"""
Test SampleReWeighting class stratified_sample method using private
Malaysia PIT tax return data where the income strata boundaries and
the strata sampling probabilities are defined in the MYI-Tax-Analyzer
"Tax Data Preparation Overview" document, which is at the "tax data
preparation" link on model's homepage:
https://chiselapp.com/user/WBG/repository/MYI-Tax-Analyzer
If you are just looking for how to use the SampleReWeighting class
stratified_sample method, look at the generate_data_sample function
below.
Note that the stratified sample actually used by the MYI-Tax-Analyzer
was constructed before the SampleReWeighting class was developed and
added to the Tax-Analyzer-Framework, so the stratified samples drawn
here are not exactly the same as the one used in the operation of the
MYI-Tax-Analyzer microsimulation model.
Also, note that this test requires access to the myitaxanalyzer package
and to the full 2018 tax return files (in the all.csv file) in order to
generate aggregate sample results from each stratified sample.
that is drawn.
"""
import sys
import time
import argparse
import subprocess
import taf # Tax-Analyzer-Framework
DATA_YEAR = 2018
ALL_DATA_FILENAME = 'all.csv'
SAMPLE_DATA_FILENAME = 'smp.csv'
STRATUM_INCOME = 'gross_income'
STRATUM_EDGES = [-9e99, 100e3, 500e3, 9e99] # one_stratum: [-9e99, 9e99]

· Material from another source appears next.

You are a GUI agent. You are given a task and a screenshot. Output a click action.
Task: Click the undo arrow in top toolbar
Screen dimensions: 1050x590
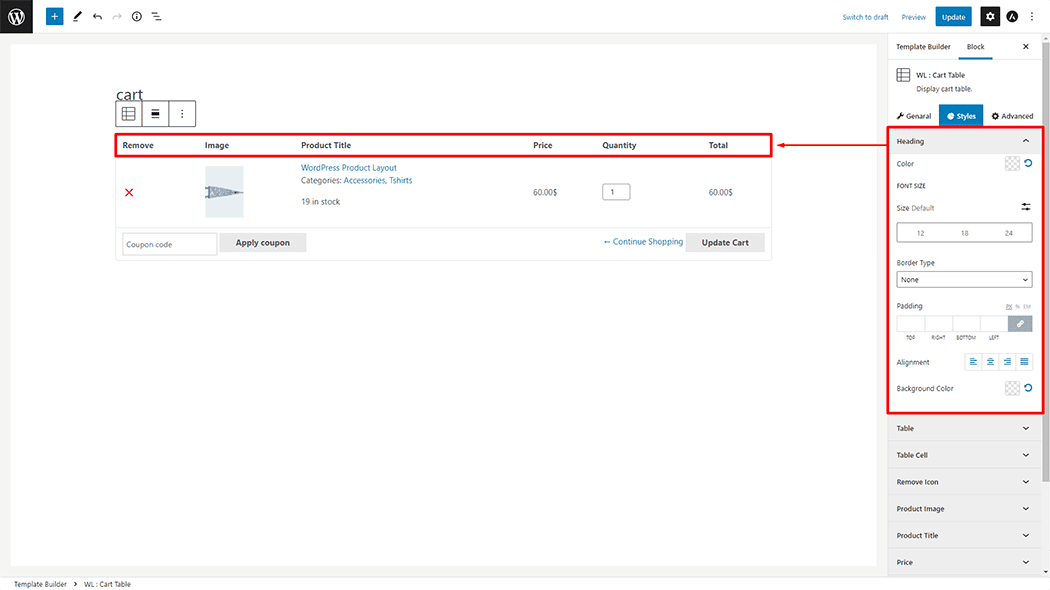(x=97, y=17)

STRATUM_PROBS = [0.05, 0.25, 1.00] # one_stratum: [0.09590642]
SAMPLING_SEEDS = [
123456789,
234567891,
345678912,
456789123,
567891234,
678912345,
789123456,
891234567,
912345678
]
DO_TIMING = False
def main(num_samples):
"""
High-level logic.
"""
start_time = time.time()
# read complete tax return data into a pandas.DataFrame
alldf = taf.csv2df(ALL_DATA_FILENAME)
assert alldf.shape == (3860847, 42)
# add variables to alldf that are expected by the SampleReWeighting class
# ... weights variable equal to one for all records is already included
# ... create STRATUM_INCOME variable used to define sampling strata
alldf[STRATUM_INCOME] = (
alldf.businc + alldf.empinc + alldf.rentinc + alldf.intinc +
alldf.pioneerinc + alldf.totinc_transfer
)
# execute model using complete data as input
run_results = []
output_filename = f'{ALL_DATA_FILENAME[:-4]}-{DATA_YEAR % 100}-clp.tab'
execute_model_run(ALL_DATA_FILENAME)
extract_run_statistics(output_filename, run_results)

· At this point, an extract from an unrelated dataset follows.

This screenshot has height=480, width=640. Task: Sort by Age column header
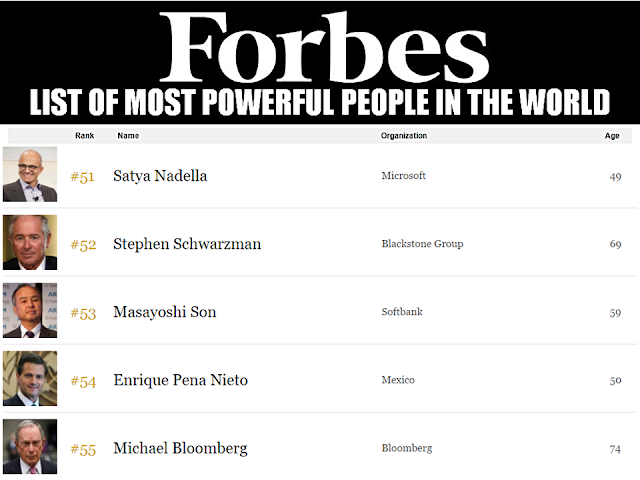coord(612,136)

# for num_samples, generate a sample, use it as input in a model run, and
# append list of decile PIT liabilities to the run_results list
output_filename = f'{SAMPLE_DATA_FILENAME[:-4]}-{DATA_YEAR % 100}-clp.tab'
for rnseed in SAMPLING_SEEDS[:num_samples]:
generate_data_sample(alldf, rnseed, SAMPLE_DATA_FILENAME)

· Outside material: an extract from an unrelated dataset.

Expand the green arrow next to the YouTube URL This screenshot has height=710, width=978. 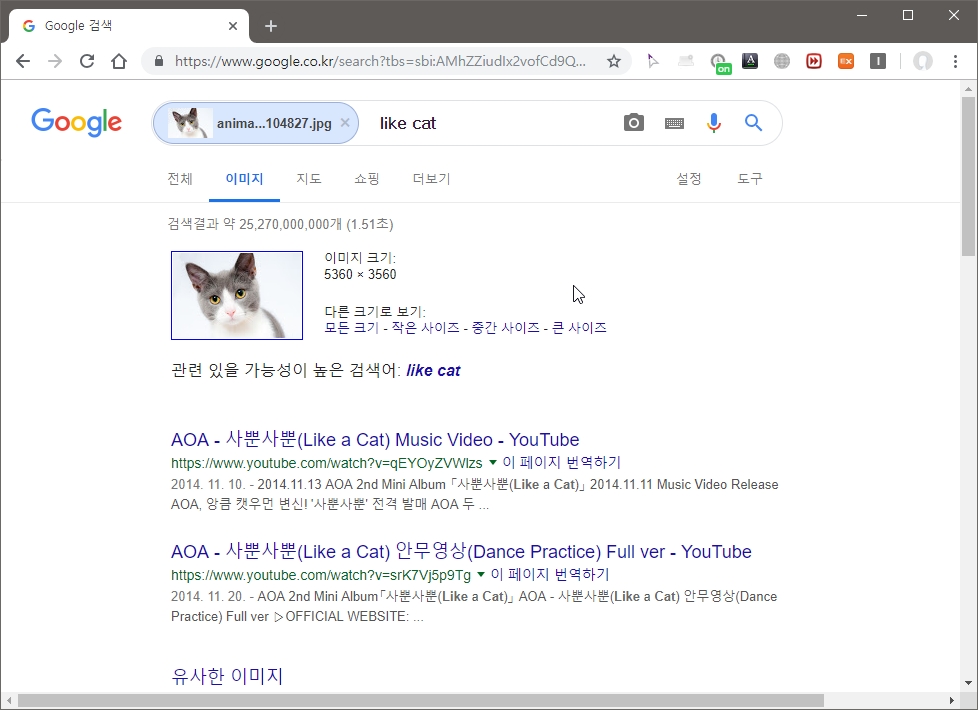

execute_model_run(SAMPLE_DATA_FILENAME)
extract_run_statistics(output_filename, run_results)
# write run_results
for index, run_res in enumerate(run_results):
sys.stdout.write(f'{index:2d} ')
sys.stdout.write(f'[{run_res[0]:4.2f}] ')
for amt in run_res[1:]:
if amt >= 10.0:
sys.stdout.write(f'{amt:7.2f}')
else:
sys.stdout.write(f'{amt:6.2f}')
sys.stdout.write('\n')
if DO_TIMING:
print(f'execution_time= {(time.time() - start_time):.2f} secs')
return 0
# end of main function code
def generate_data_sample(fulldf, seed, filename):
"""
Draw random stratified sample using specified seed from specifid fulldf
and write the sample and its weights to files using specified filename.
"""
srw = taf.SampleReWeighting()
smpdf = srw.stratified_sample(
fulldf,
STRATUM_INCOME,
STRATUM_EDGES,
STRATUM_PROBS,
rnseed=seed,
verbose=False
)
smpdf.drop(columns=[STRATUM_INCOME], inplace=True)
taf.df2csv(smpdf, filename)
# end of generate_data_sample function code
def execute_model_run(data_filename):
"""
Execute MYI-Tax-Analyzer run using specified input data_filename.
"""
cmd = (f'myita {data_filename} {DATA_YEAR} '
'clp.json --nodump --noparam --silent')
subprocess.run(cmd.split(), check=True)
# end of execute_model_run function code
def extract_run_statistics(output_filename, run_stats):
"""
Append decile PIT liability list from output_filename to run_stats list.
"""
with open(output_filename, 'r', encoding='utf-8') as outfile:
output = outfile.read()
lines = output.splitlines()
sample_size = float(lines[13].split()[1])
stats = [sample_size]
for line in lines[3:14]:
columns = line.split()
stats.append(float(columns[3]))
run_stats.append(stats)
# end of extract_run_statistics function code
def process_command_line_arguments():
"""
Process optional command-line arguments returning a dictionary
with this value: num_samples.
"""
usage_str = 'python test6.py [--num_samples NUM] [--help]'
parser = argparse.ArgumentParser(
prog='',
usage=usage_str,
description=('Run test6 using the specified value of the '
'one optional command-line parameter.')
)
parser.add_argument(
'--num_samples', metavar='NUM', type=int, default=1,
help=('option that specifies number of stratified samples to draw '
'[default=1]')
)
args = parser.parse_args()
# check command-line arguments
args_ok = True
if args.num_samples < 1:
sys.stderr.write('ERROR: NUM must be at least one\n')
args_ok = False
max_num = len(SAMPLING_SEEDS)
if args.num_samples > max_num:
sys.stderr.write(f'ERROR: NUM not in [1,{max_num}] range\n')
args_ok = False
if args_ok:
return {'num_samples': args.num_samples}
sys.stderr.write(f'USAGE: {usage_str}\n')
return {}
if __name__ == '__main__':
arg = process_command_line_arguments()
if arg:
sys.exit(main(arg['num_samples']))
else:
sys.exit(1)